Sì, ma qual è il punto? Per capirlo meglio vorrei citare, a titolo esemplificativo, il comportamento del paziente borderline in terapia. Egli, durante le prime sedute, si presenta a tratti terrorizzato di poter agire in una relazione totalmente simbiotica, che lo porti ad assumere il ruolo di bambino privo di qualsiasi responsabilità ma anche di capacità di azione autonoma, una dipendenza totale; dall’altra parte è terrorizzato dalla possibilità di allontanarsi totalmente dal suo terapeuta, di rendersi impenetrabile ed inaccessibile, di collocarsi a chilometri di distanza da tutto e tutti.
Ecco, noi nelle nostre relazioni siamo, nel nostro piccolo e nella nostra presunta sanità, un po’ come i borderline di fronte al terapeuta: oscilliamo tra il terrore di fonderci con l’altra persona, di diventare la relazione che abbiamo, di dipendere totalmente da un altro, oppure predichiamo un’indipendenza delirante, una separazione dagli altri e da se stessi che non può far altro che consegnarci al buio e alla staticità della solitudine. Vagando tra questi due fantasmi finiamo spesso confusi, veleggianti in un alone di mistero, rifiutando una comprensione piena di ciò che accade, comprensione che ci pare difficile e dolorosa, e che decretiamo per questo motivo inutile.

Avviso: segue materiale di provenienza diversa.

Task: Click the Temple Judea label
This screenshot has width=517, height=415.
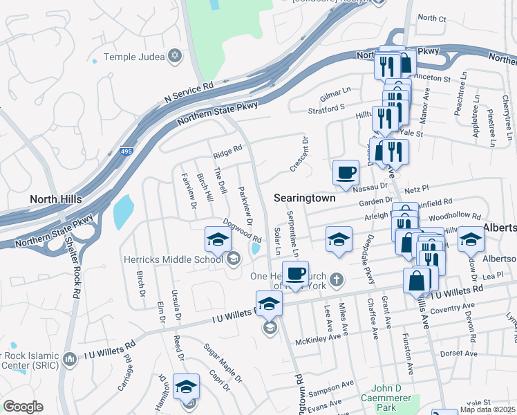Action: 135,57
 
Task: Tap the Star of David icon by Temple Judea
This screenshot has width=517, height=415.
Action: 175,55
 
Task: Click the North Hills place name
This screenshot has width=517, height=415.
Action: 56,199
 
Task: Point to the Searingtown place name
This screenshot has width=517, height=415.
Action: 304,198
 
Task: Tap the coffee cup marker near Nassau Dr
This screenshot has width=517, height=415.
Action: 346,173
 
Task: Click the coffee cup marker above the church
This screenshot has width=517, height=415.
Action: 295,273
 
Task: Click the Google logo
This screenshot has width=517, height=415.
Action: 23,407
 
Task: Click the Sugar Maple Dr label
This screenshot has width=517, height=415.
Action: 223,364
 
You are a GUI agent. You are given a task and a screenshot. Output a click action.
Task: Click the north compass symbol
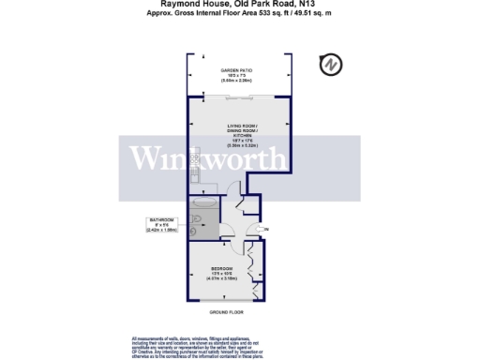pyautogui.click(x=331, y=65)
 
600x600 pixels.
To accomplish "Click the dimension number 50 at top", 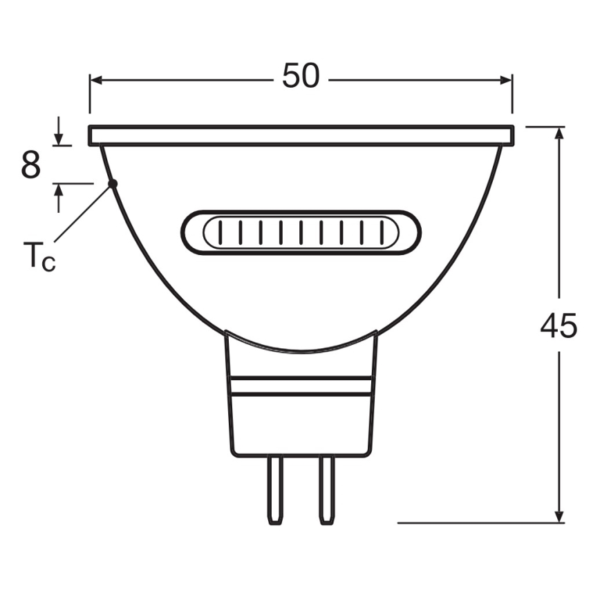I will [301, 76].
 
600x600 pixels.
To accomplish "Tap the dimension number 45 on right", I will [558, 325].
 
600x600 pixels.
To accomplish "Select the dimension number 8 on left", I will [30, 165].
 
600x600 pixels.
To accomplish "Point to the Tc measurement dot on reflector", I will [113, 183].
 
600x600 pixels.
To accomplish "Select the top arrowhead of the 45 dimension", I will [559, 133].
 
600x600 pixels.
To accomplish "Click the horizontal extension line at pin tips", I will [477, 523].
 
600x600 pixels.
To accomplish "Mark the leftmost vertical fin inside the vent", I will [219, 232].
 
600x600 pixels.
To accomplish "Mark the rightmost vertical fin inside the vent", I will [382, 232].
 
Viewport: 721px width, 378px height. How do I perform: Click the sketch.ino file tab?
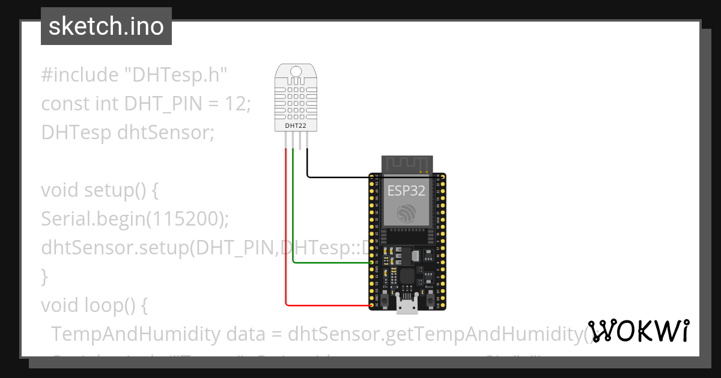[106, 26]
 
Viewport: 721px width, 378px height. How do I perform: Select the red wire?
[286, 240]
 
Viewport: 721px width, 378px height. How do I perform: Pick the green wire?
[293, 216]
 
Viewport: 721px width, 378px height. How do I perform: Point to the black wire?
[336, 177]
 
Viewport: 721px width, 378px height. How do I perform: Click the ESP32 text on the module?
[406, 191]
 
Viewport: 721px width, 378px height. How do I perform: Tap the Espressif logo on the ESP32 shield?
[406, 213]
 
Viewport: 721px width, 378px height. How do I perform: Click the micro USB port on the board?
[407, 306]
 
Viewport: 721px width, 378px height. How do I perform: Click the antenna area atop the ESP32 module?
[407, 164]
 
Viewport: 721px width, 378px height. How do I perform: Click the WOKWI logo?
[638, 331]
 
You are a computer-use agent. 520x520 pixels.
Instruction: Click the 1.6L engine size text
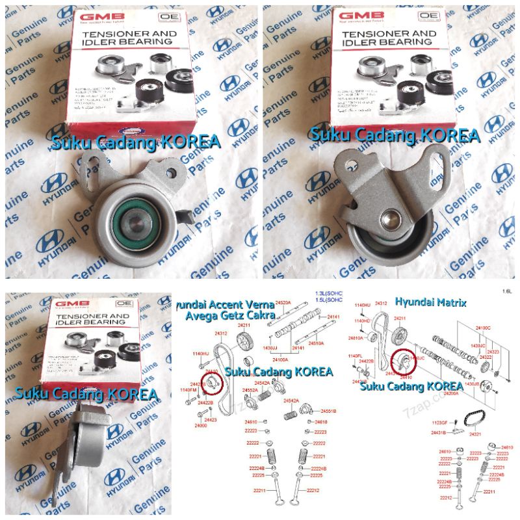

Spesso sento dire che sono stati i social network a portarci a questo: a mio avviso sono balle. Balle perché un motivo c’è, oltre ovviamente al progresso tecnologico, se i social nascono in questo periodo e in questo periodo trovano la loro massima diffusione. Essi infatti ci permettono di mantenere il nostro “ossimoro borderline”: essere vicinissimi o lontanissimi a seconda dell’esigenza, o, sarebbe meglio dire, a seconda della paura.